Collected data:
════════

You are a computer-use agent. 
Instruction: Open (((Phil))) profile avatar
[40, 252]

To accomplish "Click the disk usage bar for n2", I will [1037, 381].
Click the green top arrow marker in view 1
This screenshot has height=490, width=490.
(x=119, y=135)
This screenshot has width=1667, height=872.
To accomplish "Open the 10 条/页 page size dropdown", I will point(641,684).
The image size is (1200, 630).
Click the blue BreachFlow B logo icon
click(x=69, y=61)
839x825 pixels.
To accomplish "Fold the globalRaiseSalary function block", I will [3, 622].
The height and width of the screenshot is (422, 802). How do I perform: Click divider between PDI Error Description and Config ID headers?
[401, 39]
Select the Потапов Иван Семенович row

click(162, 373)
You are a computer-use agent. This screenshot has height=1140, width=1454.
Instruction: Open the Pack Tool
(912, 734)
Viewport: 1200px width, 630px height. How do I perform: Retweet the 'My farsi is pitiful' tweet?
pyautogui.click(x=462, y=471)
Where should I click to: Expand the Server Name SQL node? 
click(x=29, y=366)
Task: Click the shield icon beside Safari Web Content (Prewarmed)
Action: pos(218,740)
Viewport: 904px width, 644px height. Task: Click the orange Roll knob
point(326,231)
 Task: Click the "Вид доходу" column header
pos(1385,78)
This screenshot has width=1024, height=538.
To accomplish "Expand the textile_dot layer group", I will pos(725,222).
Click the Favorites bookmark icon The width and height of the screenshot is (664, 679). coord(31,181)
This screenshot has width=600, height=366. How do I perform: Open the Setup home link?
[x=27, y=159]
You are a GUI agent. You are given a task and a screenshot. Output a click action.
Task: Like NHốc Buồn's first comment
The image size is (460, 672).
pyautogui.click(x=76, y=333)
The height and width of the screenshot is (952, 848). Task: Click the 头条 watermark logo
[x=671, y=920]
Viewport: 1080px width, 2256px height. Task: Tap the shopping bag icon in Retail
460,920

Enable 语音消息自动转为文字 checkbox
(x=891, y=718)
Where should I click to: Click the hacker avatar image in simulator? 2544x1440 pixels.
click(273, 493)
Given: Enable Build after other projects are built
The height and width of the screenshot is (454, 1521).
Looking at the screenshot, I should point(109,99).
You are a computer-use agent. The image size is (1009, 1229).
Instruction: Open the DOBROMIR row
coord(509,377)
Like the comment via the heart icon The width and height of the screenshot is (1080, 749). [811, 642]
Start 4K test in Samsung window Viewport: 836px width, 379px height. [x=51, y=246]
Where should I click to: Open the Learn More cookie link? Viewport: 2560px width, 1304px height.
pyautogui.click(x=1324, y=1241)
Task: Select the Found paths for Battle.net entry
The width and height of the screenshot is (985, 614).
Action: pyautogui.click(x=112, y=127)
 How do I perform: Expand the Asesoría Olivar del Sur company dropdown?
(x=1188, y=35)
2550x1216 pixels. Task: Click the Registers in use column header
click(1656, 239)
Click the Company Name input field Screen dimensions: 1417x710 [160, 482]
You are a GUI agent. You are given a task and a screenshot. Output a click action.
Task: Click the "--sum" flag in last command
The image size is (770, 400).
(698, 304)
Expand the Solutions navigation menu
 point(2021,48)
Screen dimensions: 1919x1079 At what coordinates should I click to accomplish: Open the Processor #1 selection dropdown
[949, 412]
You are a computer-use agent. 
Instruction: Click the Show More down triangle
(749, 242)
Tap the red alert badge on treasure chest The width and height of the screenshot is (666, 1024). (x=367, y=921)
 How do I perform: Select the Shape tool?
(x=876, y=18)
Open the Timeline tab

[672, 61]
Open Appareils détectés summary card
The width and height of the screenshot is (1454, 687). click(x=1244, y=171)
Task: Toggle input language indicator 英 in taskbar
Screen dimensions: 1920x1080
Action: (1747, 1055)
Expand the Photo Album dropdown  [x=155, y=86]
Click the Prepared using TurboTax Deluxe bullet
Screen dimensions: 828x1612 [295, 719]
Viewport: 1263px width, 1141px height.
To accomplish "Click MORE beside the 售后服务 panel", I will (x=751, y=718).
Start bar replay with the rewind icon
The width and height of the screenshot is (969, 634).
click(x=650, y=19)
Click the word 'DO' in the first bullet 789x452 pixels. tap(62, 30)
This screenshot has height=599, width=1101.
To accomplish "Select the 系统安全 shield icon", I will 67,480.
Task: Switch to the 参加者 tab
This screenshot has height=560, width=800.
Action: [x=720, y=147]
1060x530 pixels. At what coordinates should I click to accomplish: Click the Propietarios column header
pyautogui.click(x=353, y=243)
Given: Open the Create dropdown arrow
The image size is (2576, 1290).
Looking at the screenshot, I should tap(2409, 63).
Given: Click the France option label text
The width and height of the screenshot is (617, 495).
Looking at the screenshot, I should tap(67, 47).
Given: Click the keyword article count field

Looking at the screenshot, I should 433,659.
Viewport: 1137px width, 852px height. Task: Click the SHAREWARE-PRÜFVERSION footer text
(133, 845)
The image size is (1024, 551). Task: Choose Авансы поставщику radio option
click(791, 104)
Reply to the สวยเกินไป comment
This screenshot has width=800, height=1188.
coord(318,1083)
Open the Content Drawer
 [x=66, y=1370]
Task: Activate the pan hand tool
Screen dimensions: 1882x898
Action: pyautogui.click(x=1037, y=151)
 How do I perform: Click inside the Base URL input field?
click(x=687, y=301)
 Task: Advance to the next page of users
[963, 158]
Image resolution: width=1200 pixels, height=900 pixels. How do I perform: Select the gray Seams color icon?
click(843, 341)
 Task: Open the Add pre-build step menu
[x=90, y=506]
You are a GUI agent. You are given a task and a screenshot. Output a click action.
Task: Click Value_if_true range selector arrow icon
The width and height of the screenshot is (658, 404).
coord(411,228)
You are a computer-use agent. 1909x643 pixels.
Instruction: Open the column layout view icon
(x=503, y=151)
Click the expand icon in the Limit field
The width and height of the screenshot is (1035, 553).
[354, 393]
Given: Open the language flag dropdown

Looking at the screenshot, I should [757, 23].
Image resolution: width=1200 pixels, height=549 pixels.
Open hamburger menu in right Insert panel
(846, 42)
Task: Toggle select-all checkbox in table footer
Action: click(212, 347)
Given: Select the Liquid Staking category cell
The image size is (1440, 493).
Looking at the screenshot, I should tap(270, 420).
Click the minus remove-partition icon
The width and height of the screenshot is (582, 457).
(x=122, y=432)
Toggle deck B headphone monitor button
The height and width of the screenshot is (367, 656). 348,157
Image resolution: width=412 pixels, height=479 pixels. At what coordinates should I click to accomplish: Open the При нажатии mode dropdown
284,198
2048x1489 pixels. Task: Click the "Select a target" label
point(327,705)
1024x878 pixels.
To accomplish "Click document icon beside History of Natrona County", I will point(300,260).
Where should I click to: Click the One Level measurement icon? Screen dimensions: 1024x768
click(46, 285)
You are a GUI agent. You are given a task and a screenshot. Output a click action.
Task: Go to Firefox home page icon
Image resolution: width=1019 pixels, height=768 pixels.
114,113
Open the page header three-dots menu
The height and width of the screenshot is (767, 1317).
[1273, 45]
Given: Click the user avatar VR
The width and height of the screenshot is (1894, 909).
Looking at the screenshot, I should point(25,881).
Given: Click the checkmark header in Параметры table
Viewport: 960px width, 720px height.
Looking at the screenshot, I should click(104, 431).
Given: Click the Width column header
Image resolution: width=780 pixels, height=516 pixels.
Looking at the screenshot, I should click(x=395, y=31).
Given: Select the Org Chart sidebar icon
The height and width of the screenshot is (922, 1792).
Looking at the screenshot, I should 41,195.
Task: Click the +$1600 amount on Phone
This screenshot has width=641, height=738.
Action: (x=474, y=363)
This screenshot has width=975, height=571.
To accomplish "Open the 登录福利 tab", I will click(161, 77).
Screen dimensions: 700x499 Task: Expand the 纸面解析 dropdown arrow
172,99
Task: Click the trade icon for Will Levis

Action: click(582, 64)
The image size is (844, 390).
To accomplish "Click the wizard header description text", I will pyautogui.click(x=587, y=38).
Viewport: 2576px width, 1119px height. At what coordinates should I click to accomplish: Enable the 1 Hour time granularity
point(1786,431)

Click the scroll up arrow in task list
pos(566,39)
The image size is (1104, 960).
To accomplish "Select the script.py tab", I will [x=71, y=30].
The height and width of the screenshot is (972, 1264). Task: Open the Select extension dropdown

════════

Arrange the lines above as a Markdown table with the columns Row and Line, omitting blank lines. Begin at the line that contains "Given: Click the checkmark" and stop after the last line.

SOLUTION FOR THIS TASK:
| Row | Line |
|---|---|
| 1 | Given: Click the checkmark header in Параметры table |
| 2 | Viewport: 960px width, 720px height. |
| 3 | Looking at the screenshot, I should click(104, 431). |
| 4 | Given: Click the Width column header |
| 5 | Image resolution: width=780 pixels, height=516 pixels. |
| 6 | Looking at the screenshot, I should click(x=395, y=31). |
| 7 | Given: Select the Org Chart sidebar icon |
| 8 | The height and width of the screenshot is (922, 1792). |
| 9 | Looking at the screenshot, I should 41,195. |
| 10 | Task: Click the +$1600 amount on Phone |
| 11 | This screenshot has width=641, height=738. |
| 12 | Action: (x=474, y=363) |
| 13 | This screenshot has width=975, height=571. |
| 14 | To accomplish "Open the 登录福利 tab", I will click(161, 77). |
| 15 | Screen dimensions: 700x499 Task: Expand the 纸面解析 dropdown arrow |
| 16 | 172,99 |
| 17 | Task: Click the trade icon for Will Levis |
| 18 | Action: click(582, 64) |
| 19 | The image size is (844, 390). |
| 20 | To accomplish "Click the wizard header description text", I will pyautogui.click(x=587, y=38). |
| 21 | Viewport: 2576px width, 1119px height. At what coordinates should I click to accomplish: Enable the 1 Hour time granularity |
| 22 | point(1786,431) |
| 23 | Click the scroll up arrow in task list |
| 24 | pos(566,39) |
| 25 | The image size is (1104, 960). |
| 26 | To accomplish "Select the script.py tab", I will [x=71, y=30]. |
| 27 | The height and width of the screenshot is (972, 1264). Task: Open the Select extension dropdown |